Le pianiste argentin libère l’imaginaire d’Albéniz et réinvente des Espagnes aux couleurs foisonnantes. Décelant dans le populaire l’élégance et la noblesse, sa lecture d’Iberia aux rythmes envolés obsède. Jusqu’à en faire perdre la raison.

Crédit photo : Marco Borggreve

Les détonations de La Fête Dieu à Séville projettent sur les trois portées leur myriade de flammes, le piano invente son orchestre, grave d’orgue, trompettes claironnantes, le ciel lui-même s’ouvre pour la méditation centrale, belle, recueillie comme une saeta. Espagne ? Certes, mais ce que Nelson Goerner fait surgir d’abord des tonnes de notes qu’Albéniz a libérées de son imaginaire pour mieux stupéfier  ses contemporains, c’est l’invention sans frein d’un piano moderne, qui enjambant Debussy, annonce déjà Messiaen. Roger Muraro (Accord, 1997) avait lui aussi tenté ce parallèle, mais à rebours, entendant chez Albéniz ce que pouvait y avoir vu Messiaen, Nelson Goerner projette littéralement Iberia dans son futur, avec l’aide de l’admirable Steinway de Flagey réglé avec art par Michel Brandjes.

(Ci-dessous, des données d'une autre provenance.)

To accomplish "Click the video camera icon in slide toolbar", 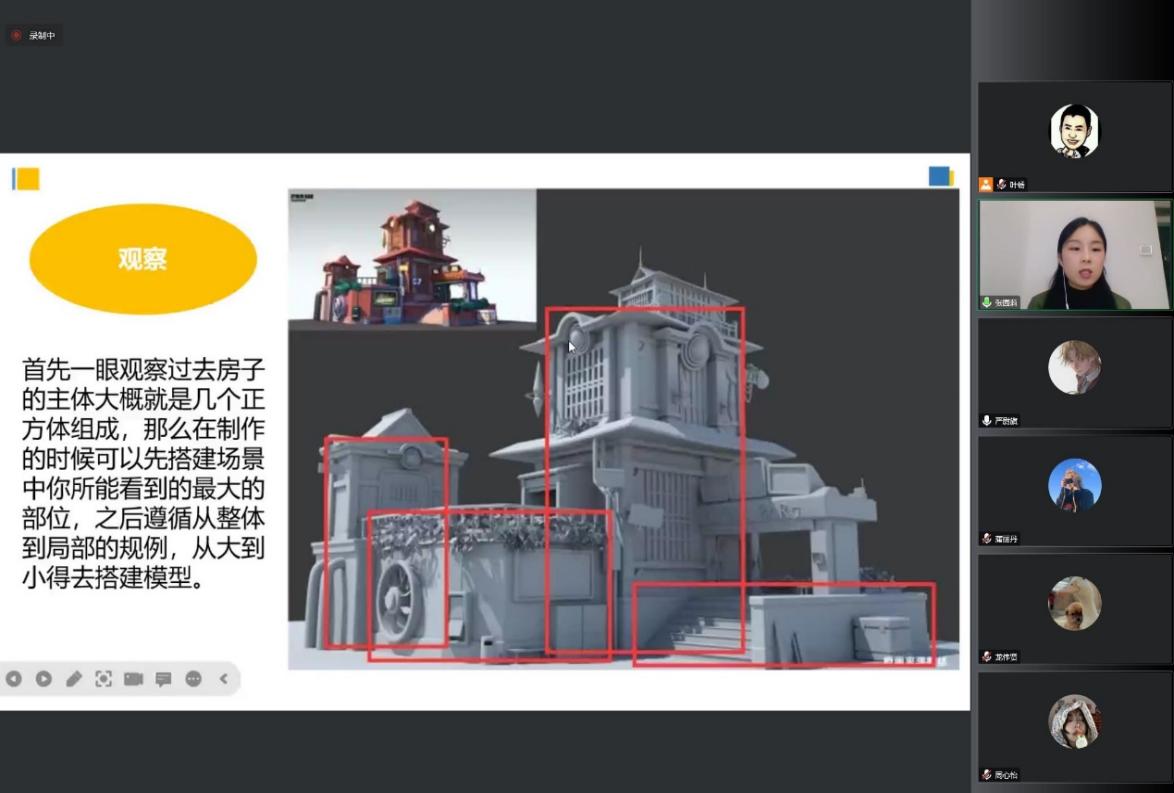I will pyautogui.click(x=133, y=679).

Fascinant intellectuellement, mais aussi par la simple présence pianistique, l’échelle dynamique, l’obsession des rythmes, la profusion des couleurs, et ce sens de la tension harmonique qui derrière les Espagnes imaginaires, au-delà des paysages si finement vus, affirme une langue novatrice, radicale, que la simple beauté de ces musiques, leurs charmes hautains, leurs folklores inventés aura trop souvent masqué.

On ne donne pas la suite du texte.